- Objective:
Recast the lines below, from the line holding "Given: Uncheck the Librarian checkbox" through the line holding "Looking at the", inclusive, as a Markdown table with the columns Row and Line. Row gives a running number, Line gives the text, and blank lines and the pictures stay out.

- Provided records:
───
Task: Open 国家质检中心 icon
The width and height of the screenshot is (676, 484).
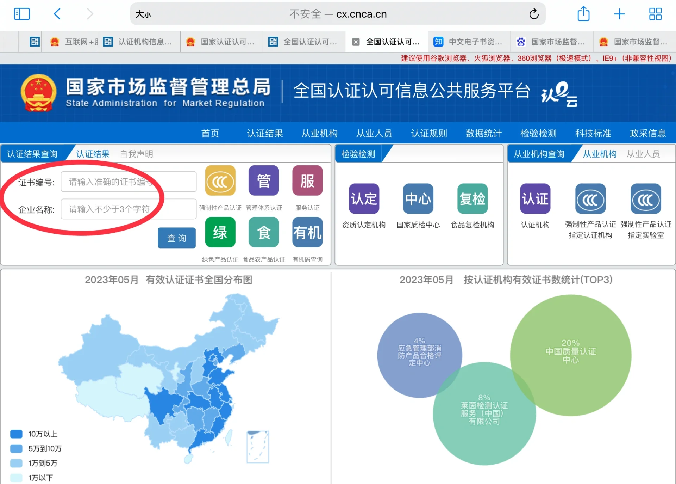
───
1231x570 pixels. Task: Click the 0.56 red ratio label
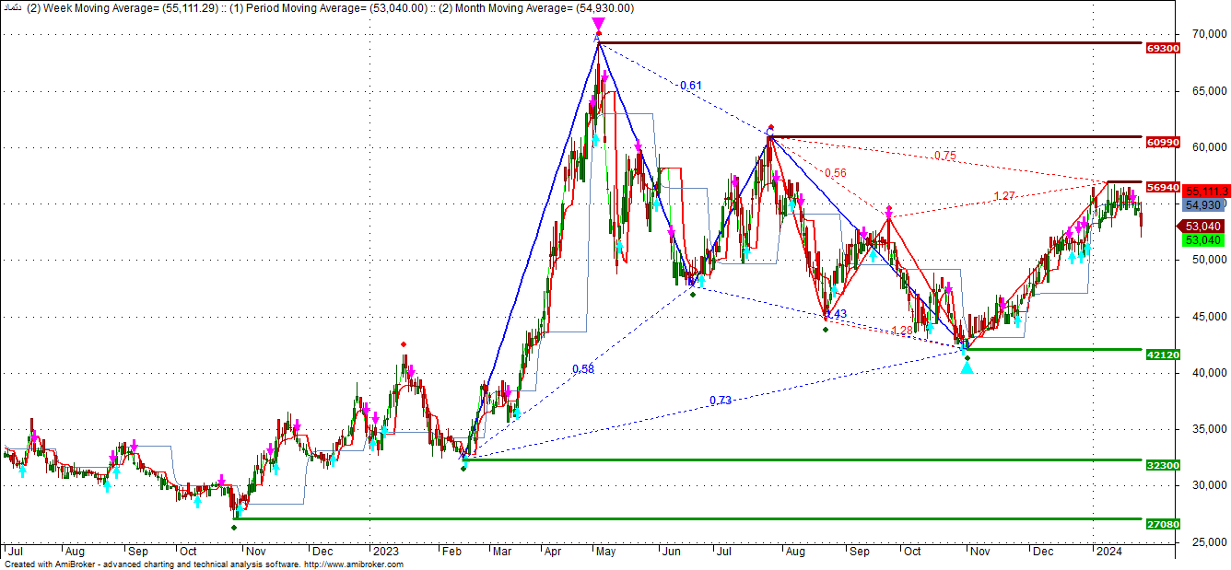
───
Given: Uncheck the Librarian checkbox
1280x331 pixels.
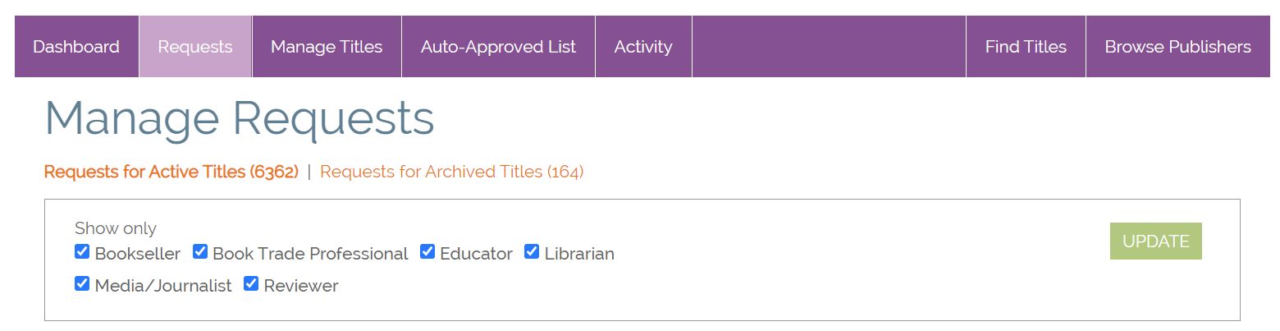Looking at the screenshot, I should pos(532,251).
───
- Solved problem:
| Row | Line |
|---|---|
| 1 | Given: Uncheck the Librarian checkbox |
| 2 | 1280x331 pixels. |
| 3 | Looking at the screenshot, I should pos(532,251). |